To farmland excluding topsoil containing radioactive cesium, by applying the topsoil was removed by heating the radioactive cesium, and a mixture of manure and steel slag, and silicate on the farmland, lime, magnesium, manganese, iron The soil improvement method characterized by providing organic substance. The soil improvement method according to claim 1, wherein a mass ratio of the steelmaking slag to the livestock waste of the mixture of the livestock waste and the steelmaking slag is 10% or more and 30% or less. 3. The soil improvement method according to claim 1, wherein a moisture content of the mixture of the livestock excrement and the steelmaking slag is 30% or more and 50% or less. The soil improvement method according to any one of claims 1 to 3, wherein the mixture of the livestock excrement and the steel slag is compost produced by mixing the steel slag with the livestock excrement.
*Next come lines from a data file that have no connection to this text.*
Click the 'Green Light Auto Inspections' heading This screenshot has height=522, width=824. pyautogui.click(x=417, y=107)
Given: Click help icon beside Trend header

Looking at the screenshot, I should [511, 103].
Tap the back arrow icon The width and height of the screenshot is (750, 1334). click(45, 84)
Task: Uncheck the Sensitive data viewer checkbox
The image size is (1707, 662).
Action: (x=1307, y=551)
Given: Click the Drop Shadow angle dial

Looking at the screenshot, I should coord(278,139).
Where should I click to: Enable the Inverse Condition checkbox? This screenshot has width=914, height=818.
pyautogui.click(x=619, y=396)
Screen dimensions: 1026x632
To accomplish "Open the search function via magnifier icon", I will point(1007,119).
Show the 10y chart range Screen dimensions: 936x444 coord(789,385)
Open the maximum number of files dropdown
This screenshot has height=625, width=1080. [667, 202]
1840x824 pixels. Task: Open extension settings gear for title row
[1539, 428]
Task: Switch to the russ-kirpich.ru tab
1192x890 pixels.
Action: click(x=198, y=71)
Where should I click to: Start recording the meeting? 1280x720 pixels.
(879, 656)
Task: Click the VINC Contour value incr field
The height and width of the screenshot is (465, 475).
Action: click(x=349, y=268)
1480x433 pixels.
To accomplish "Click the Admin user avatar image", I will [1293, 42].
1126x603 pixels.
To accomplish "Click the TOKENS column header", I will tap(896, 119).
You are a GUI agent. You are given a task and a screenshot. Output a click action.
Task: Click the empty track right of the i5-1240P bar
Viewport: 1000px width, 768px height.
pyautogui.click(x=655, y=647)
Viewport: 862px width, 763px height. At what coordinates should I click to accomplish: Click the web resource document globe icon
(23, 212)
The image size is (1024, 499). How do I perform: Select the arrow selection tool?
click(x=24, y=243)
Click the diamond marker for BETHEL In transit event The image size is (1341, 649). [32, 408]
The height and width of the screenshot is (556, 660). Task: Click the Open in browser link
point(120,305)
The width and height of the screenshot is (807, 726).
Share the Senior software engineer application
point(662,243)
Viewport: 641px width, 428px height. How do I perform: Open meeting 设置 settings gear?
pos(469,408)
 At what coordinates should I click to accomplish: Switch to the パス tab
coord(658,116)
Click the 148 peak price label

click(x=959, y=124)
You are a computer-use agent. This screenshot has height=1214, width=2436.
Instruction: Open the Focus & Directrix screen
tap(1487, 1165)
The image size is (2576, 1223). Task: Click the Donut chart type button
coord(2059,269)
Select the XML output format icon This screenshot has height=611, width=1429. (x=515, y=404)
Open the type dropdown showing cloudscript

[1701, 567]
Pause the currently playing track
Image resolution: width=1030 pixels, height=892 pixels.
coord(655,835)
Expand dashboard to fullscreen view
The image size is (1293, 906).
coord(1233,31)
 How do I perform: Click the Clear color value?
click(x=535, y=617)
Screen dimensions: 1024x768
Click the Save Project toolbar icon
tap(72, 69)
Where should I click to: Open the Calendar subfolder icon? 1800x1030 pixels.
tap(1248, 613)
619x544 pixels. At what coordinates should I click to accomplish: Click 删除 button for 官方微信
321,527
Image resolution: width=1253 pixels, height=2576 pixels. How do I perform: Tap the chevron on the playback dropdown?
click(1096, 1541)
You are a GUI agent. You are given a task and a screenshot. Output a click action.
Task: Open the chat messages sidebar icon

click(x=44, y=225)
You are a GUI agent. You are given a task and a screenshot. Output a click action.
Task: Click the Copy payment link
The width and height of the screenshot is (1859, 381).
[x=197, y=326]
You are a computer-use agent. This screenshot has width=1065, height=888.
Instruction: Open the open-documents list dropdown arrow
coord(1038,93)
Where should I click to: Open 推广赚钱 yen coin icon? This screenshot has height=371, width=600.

The composition of the steel slag is mass%,
CaO: 20% to 50%,
SiO ₂ : 10% to 30%,
MgO: 1% or more and 20% or less,
MnO: 2% or more and 10% or less,
Total iron: 10% or more and 30% or less, The soil improvement method according to any one of claims 1 to 4 characterized by things. The soil improvement method according to any one of claims 1 to 5, wherein a particle diameter of the steelmaking slag is 3 mm or less. The soil improvement method according to any one of claims 1 to 6, wherein the livestock excrement is at least one of cow dung, chicken dung, and pork dung not contaminated with radioactive cesium. How to use before Ki施 is,
And topsoil the radioactive cesium was removed by heating, a mixture of manure and steel slag, and wherein the topsoil is thick 5cm method overlaying least 20cm below the surface of the land except a claim The soil improvement method as described in any one of 1-7. The soil improvement method according to any one of claims 1 to 8, wherein the topsoil from which the radioactive cesium has been removed by heating is a topsoil obtained by heating the topsoil containing the radioactive cesium removed from the farmland. The soil improvement method according to claim 9, wherein the topsoil from which the radioactive cesium has been removed by heating is a topsoil obtained by heating the topsoil containing the radioactive cesium removed from the farmland to a temperature equal to or higher than the boiling point of cesium.